Extol Him who rides on the clouds,[fn]
By His name YAH,
And rejoice before Him.

image

In the time of David, the keeper of the returned Ark was Obed-Edom [aka "Servant of Edom/ Iddim/ Underground.Water]. The God that marched out of Seir to Judah, the one and the same. Just as the Karatepe bi-lingual implies.

Reggie, there are some other ideas that go along with this interpretation.


#42

From my understanding, it is much more limited in scope than what the Biblical account makes it out to be and tends to reflect a later Israelite dynasty than what necessarily existed in the time of David/Solomon.

Yep, that’s basically the consensus. Though some recent results have challenged this. In 2005, Eilat Mazar excavated the Stepped Stone Structure and Large Stone Structure. Though Finkelstein originally challenged it, I think it’s now clear that they are one structure dating to the 10th century BC. Excavations at Khirbet Qeiyafa from 2007-2014 have proven enormously important – a full scale fortified city with two gates requiring 200,000 tons of stone to construct dating to the 10th century BC. Whether or not this is site is Judahite or North Israelite is still debated, but has enormous implications either way such as dating the transition of Israel from the Iron I to the Iron II period in accordance with the high chronology (c. 1000 BC). In 2016, excavations in Gezer under Steve Ortiz and Sam Wolff found a large palatial building likely dating to the 10th century BC, and just last year in 2017, excavations in the Timna Valley under Erez Ben-Yosef have discovered an industrial level of copper production likely under Israelite control in the 10th century BC as well. Perhaps a part of all this I really liked was when Ben-Yosef concluded that “The historical accuracy of the Old Testament accounts is debated, but archeology can no longer be used to contradict them.” So the archaeological picture has been seriously being challenged in recent years. We can only wait to see what’s going to emerge out of all this.


(George Brooks) #43

@Korvexius

How true! For example:

“The Egyptian artifacts date to the 13th century B.C.E., during the 19th Egyptian Dynasty that included the reign of Ramesses II. Peter van der Veen writes, “Egypt was not new to Canaan in the 19th dynasty … Canaan was in effect an Egyptian province during the 14th century B.C.E.” In the famous Amarna letters, Abdi-Heba, the puppet-king of Jerusalem, proclaims that “the king has placed his name in Jerusalem forever.” While Bronze Age Jerusalem was not situated on Canaanite trade routes, Peter van der Veen notes that it controlled north-south traffic between Hebron and Shechem, as well as east-west traffic from the Via Maris to the King’s Highway. The Egyptians established a garrison at Manahat, just two miles southwest of Bronze Age Jerusalem.”

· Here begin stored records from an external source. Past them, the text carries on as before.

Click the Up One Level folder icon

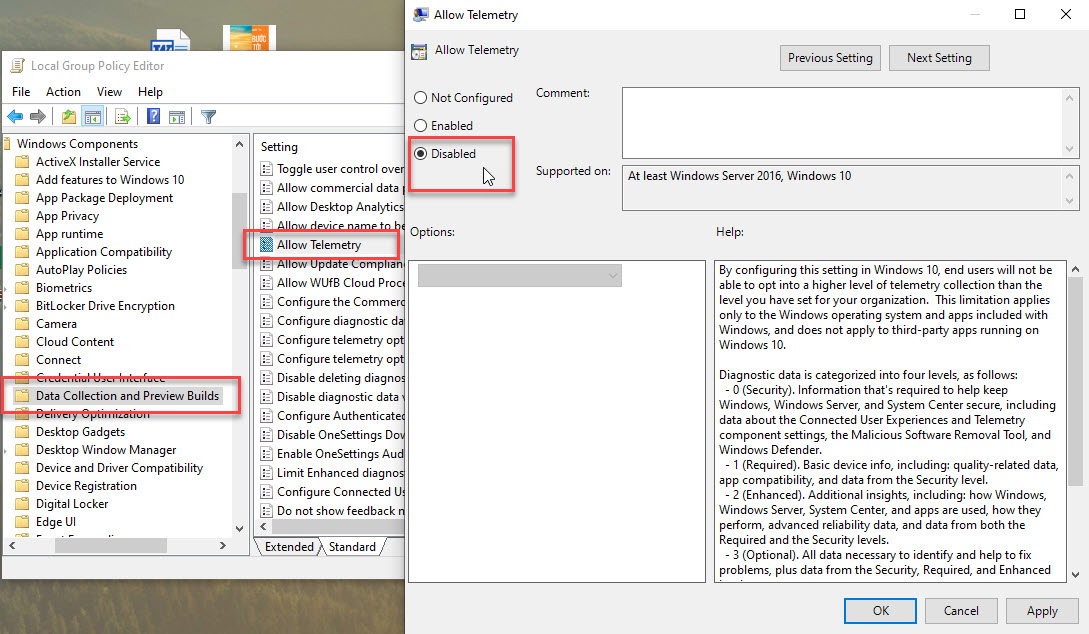click(x=68, y=117)
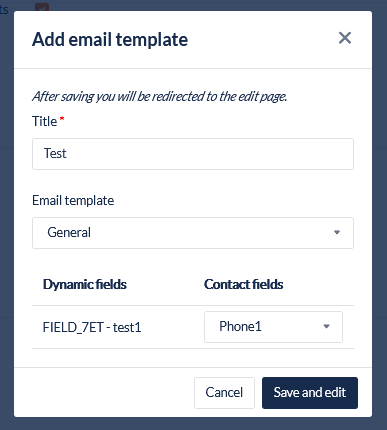This screenshot has width=387, height=430.
Task: Click the red required asterisk by Title
Action: (x=62, y=118)
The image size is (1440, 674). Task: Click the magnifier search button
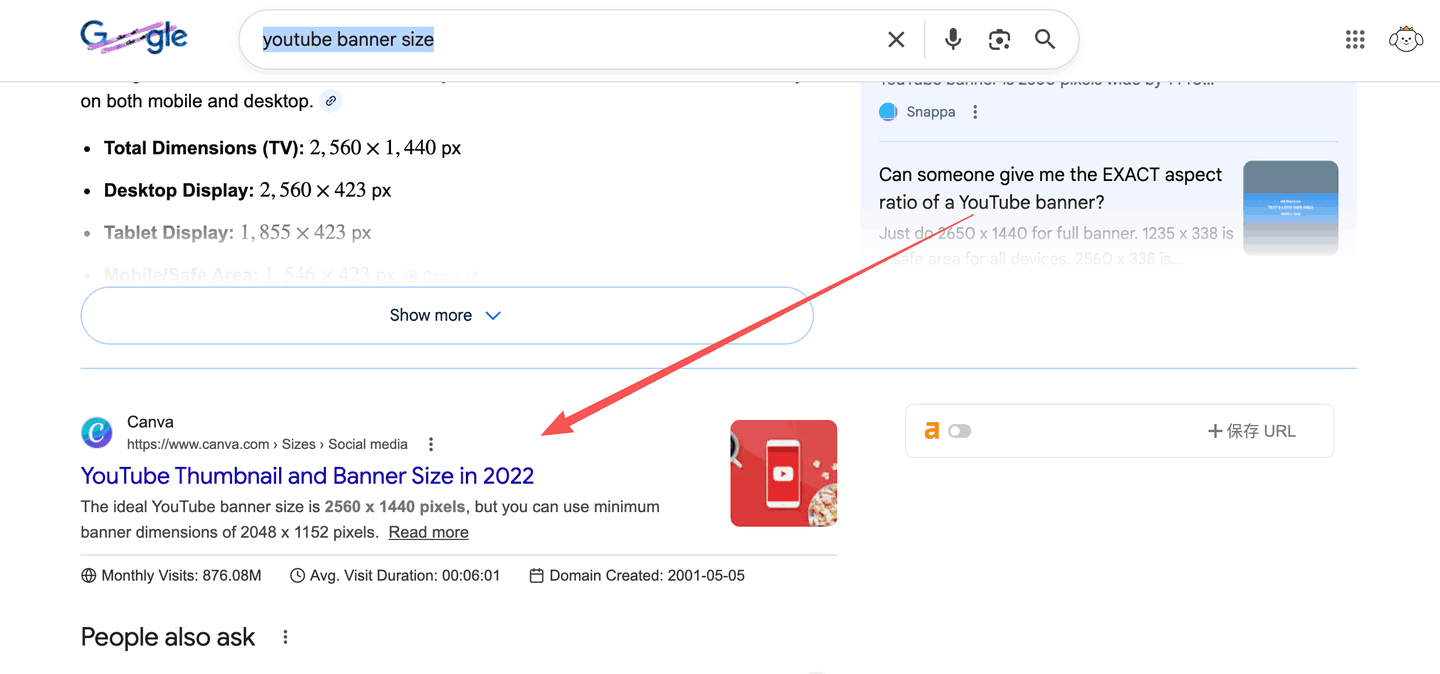click(1045, 39)
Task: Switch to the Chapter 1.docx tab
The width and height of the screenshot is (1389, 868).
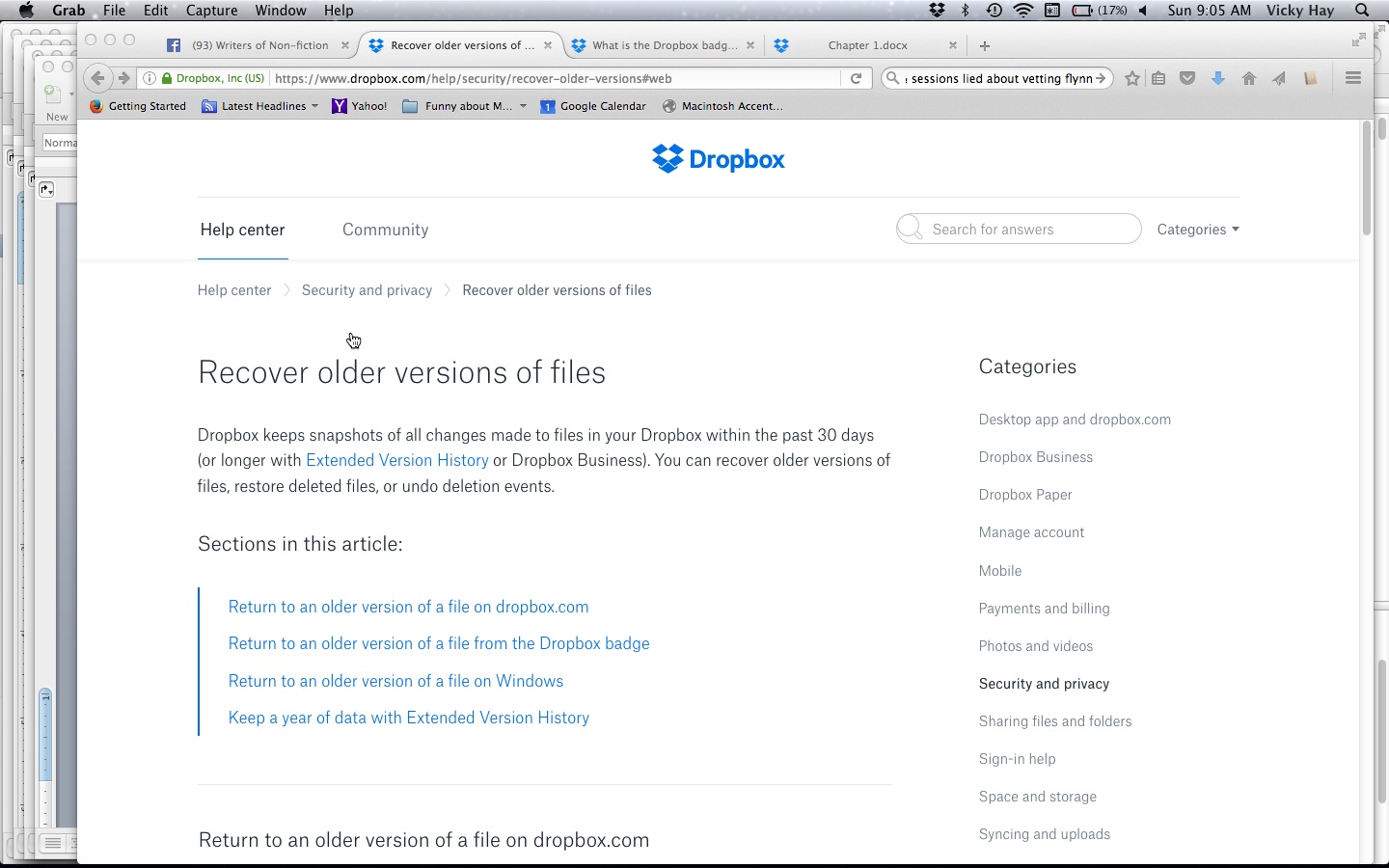Action: pos(867,45)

Then there’s the recent archaeological work at Jaffa - - showing that Egypt was driven out of Canaan by the Philistines (and Canaanites presumably inspired by the Philistines):

[Be sure to click on the image to enlarge font size to the maximum!]

Below is an Egyptian stele (along with a statue of Pharaoh Ramesses III) erected at Beth Shean,
which was the major Egyptian administrative center in Canaan … right up until the garrison at Jaffa
was compromised… around 1125 BCE !


(Robin) #44

Thanks Matthew…I think what I was responding to were a couple earlier remarks to the effect that ,well OK so they have an exodus story —but that is not the initial story as it did not begin right away. Thus you cannot say it was an ignominious founding tale for the people-group who became Israel.

The initial story would be a family going to Egypt during a severe famine – something that happened and does not stand out as unusual in cultural context. This part is more family genealogy than the advent of a national history.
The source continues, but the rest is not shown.